Keneally highlights the ordinariness of the evil and good at play through his description of the end of the war. When the Brinnlitz prisoners are freed, no change in the world delineates the last day of the war from the first day of peace. When the war ends, the prisoners are left entirely alone in the camp with only a single, shabby Soviet officer to inform them that they’re free. The ordinariness of being free is jarring, and many prisoners choose to stay in the camp for several days because of the difficulty in processing their sudden and dramatic change of circumstances. No fanfare or heroic rescue accompanies the Jewish prisoners’ release. They trickle out of Brinnlitz and scatter in an incredibly anticlimactic way. Keneally uses this anticlimactic freedom to emphasize that the prisons and camps, despite their horrors, resulted from the extreme machinations of an otherwise perfectly ordinary government bureaucracy.

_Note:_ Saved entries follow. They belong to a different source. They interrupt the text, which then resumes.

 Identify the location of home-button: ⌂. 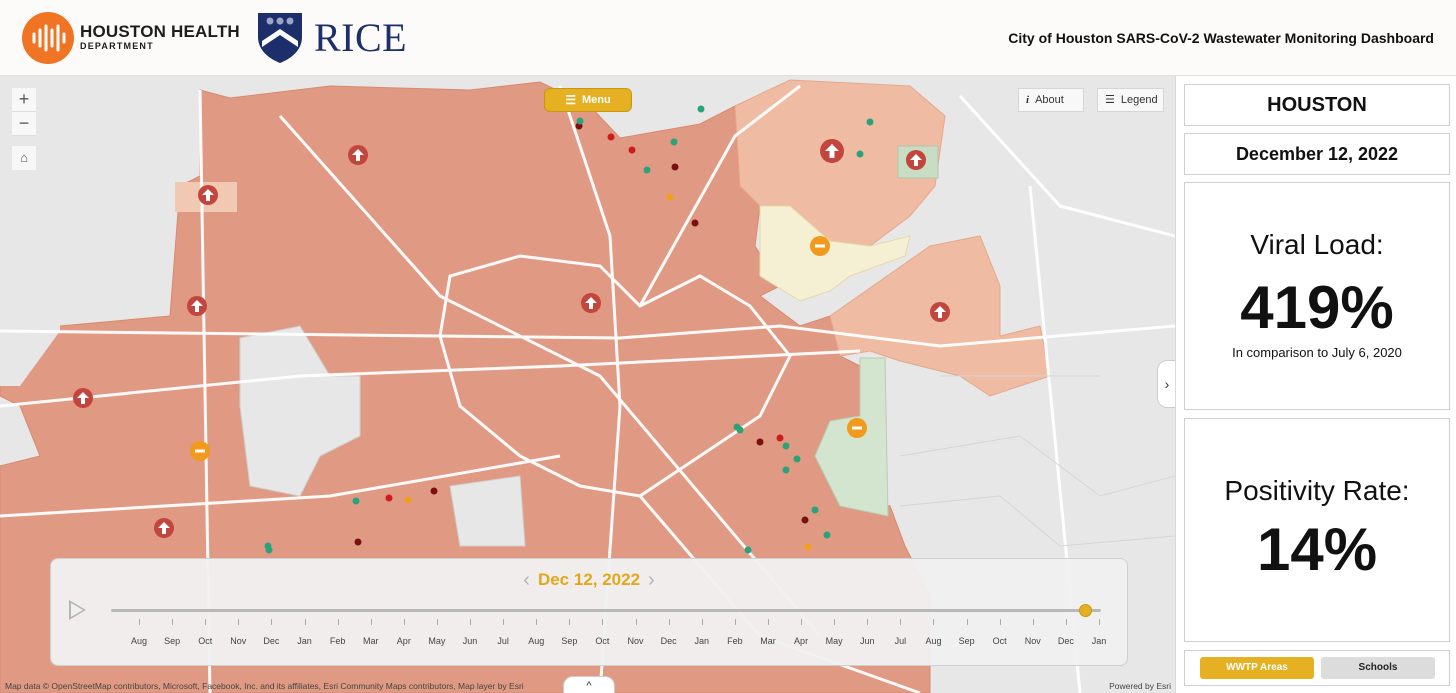
(24, 158).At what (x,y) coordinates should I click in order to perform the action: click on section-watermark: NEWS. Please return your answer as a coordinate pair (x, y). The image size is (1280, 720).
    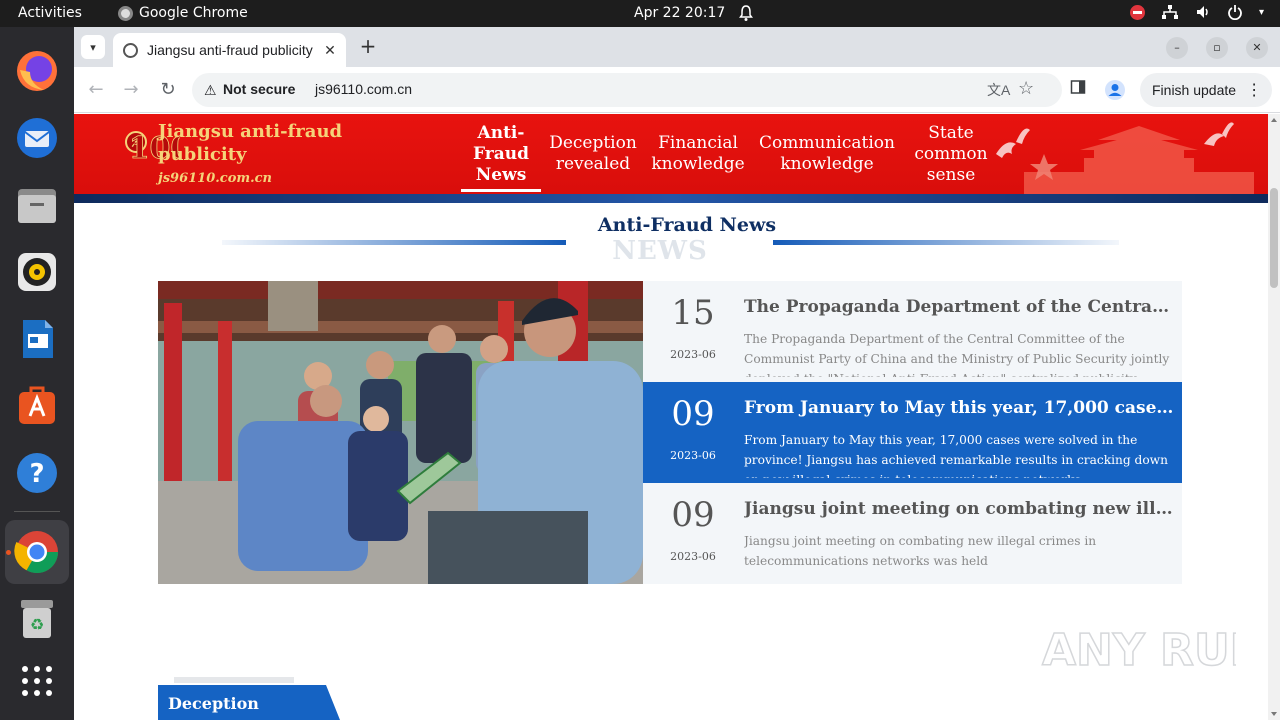
    Looking at the image, I should click on (660, 251).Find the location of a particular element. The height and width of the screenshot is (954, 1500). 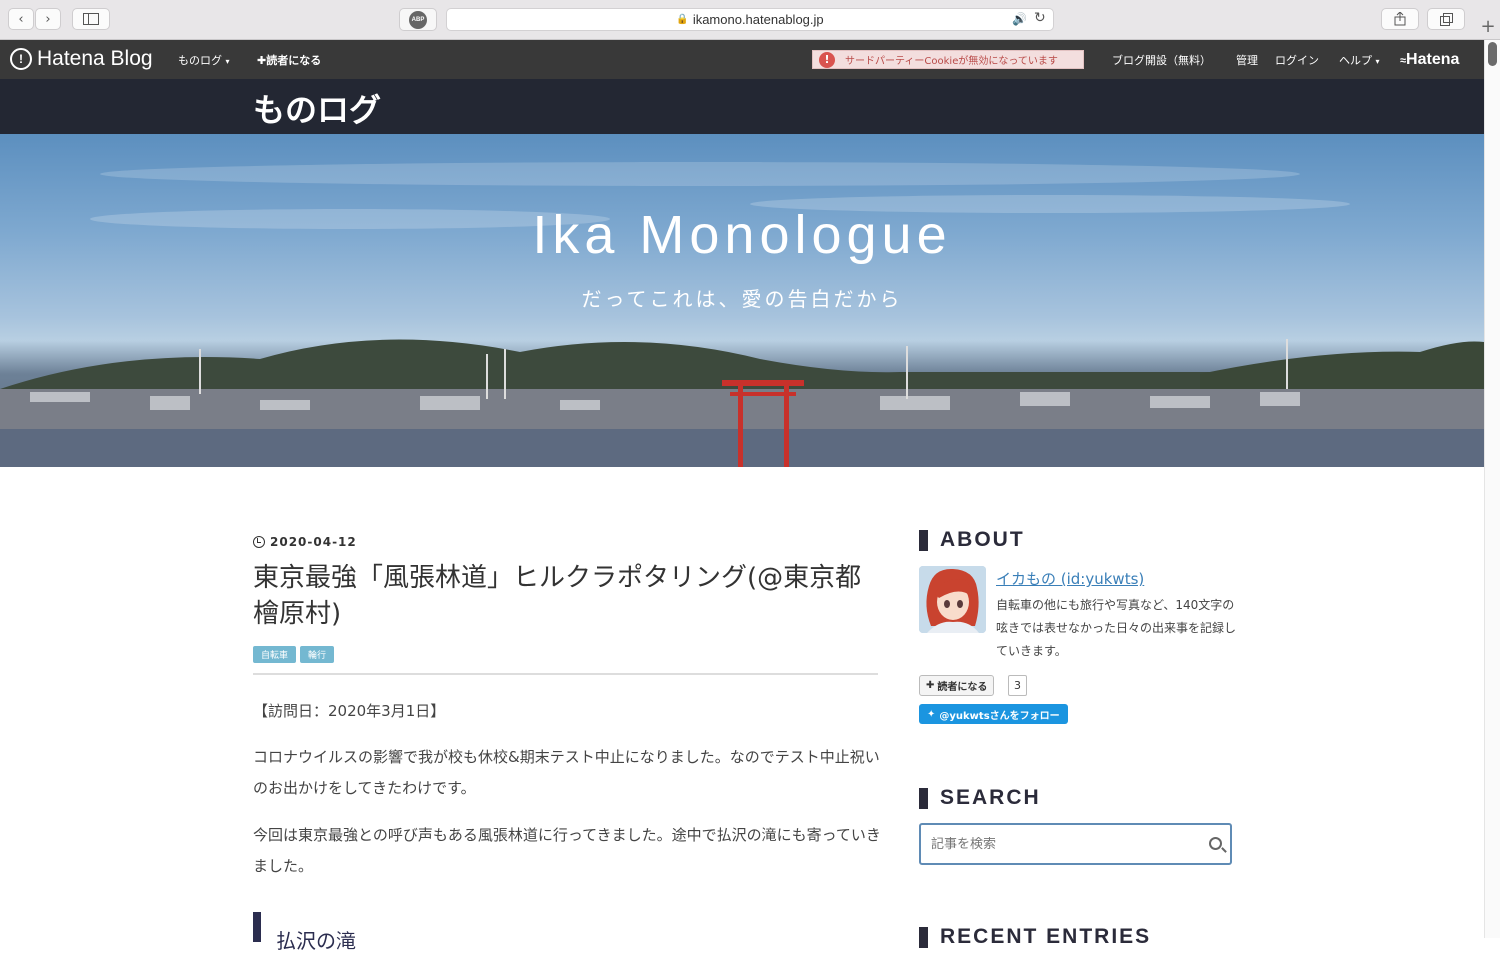

admin-link: 管理 is located at coordinates (1247, 60).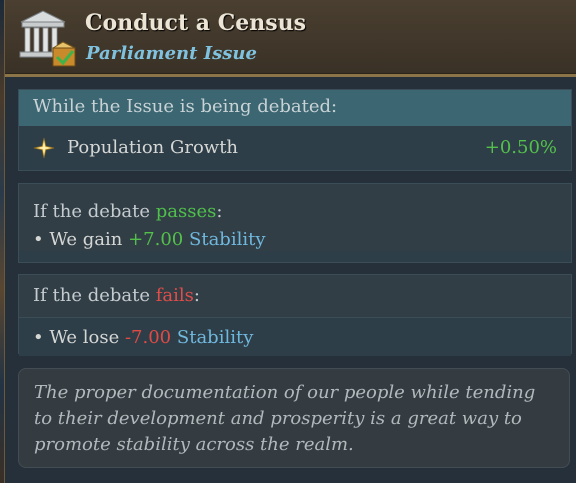  I want to click on pass-effect-stat: Stability, so click(228, 239).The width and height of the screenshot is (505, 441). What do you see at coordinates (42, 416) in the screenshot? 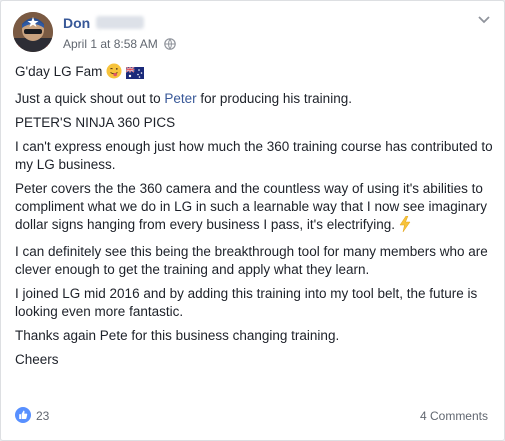
I see `like-count: 23` at bounding box center [42, 416].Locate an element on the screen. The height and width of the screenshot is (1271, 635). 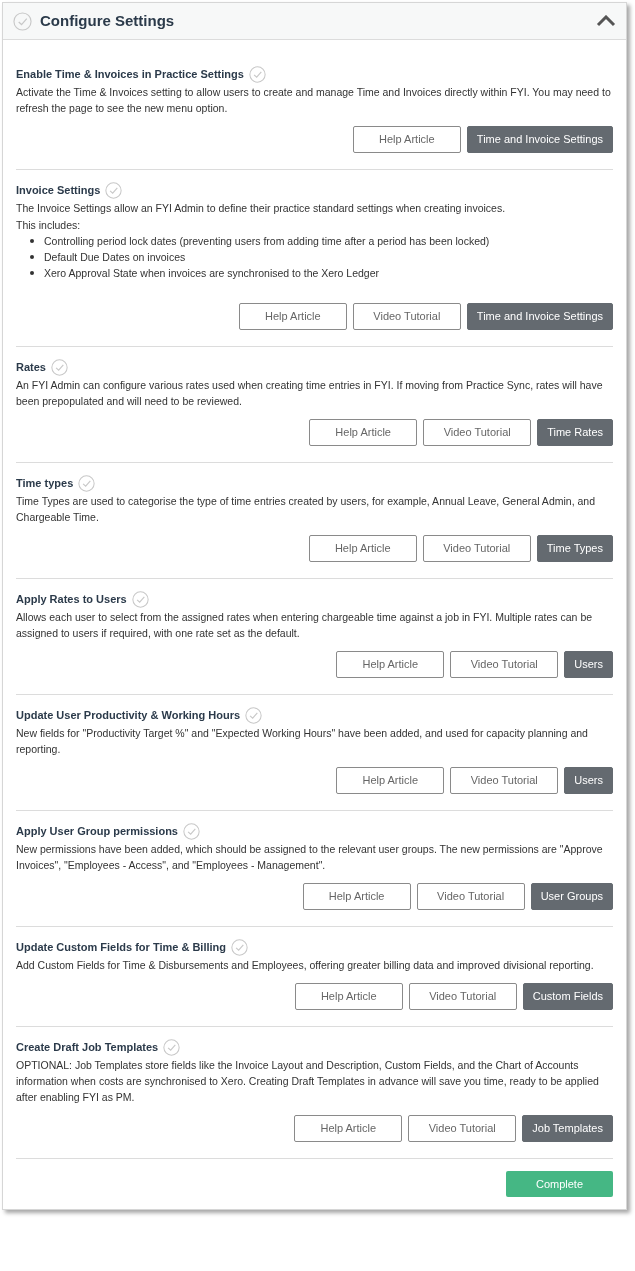
section-description: New permissions have been added, which should be assigned to the relevant user groups. The new permissions are "Approve Invoices", "Employees - Access", and "Employees - Management". is located at coordinates (310, 858).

Community is necessary to the survival of the Brinnlitz prisoners. Emilie Schindler takes on the task of spending most of her waking hours and funds on caring for the sick and dying women rescued from Auschwitz-Birkenau. Her desire to give her time and resources to the community saves lives. Other acts of community, such as laughter in Auschwitz and proper Jewish burials, keep the prisoners resilient in the face of Nazi oppression. The acts of goodness that Keneally portrays in the novel are always rooted in some sense of community, whether it’s potential oppressors breaking bread with the people they should be oppressing or the oppressed continuing the rituals and activities of normal human life while enclosed by barbed wire. Conversely, the Nazis’ plans rely on dividing and fracturing these communities: Schindler is sent to a torture prison for kissing a Jewish girl, the ghetto is split in half by the Aryan trolley system, and people like Symche Spira are intentionally turned against their own community. Goeth’s arbitrary executions in Płaszów contribute by forcing prisoners into “anonymous labor” to avoid their own executions. The anonymity of efficient enslaved laborers that the Nazis desire is antithetical to the human connections of community in Brinnlitz, such as when Schindler invites Garde to stay up with him in hopes of learning about Hitler’s death. The pragmatic survival methods of Schindler and Cracow’s Jewish community are a way of maintaining human connections of community in defiance of a system that wishes to dissolve communal ties.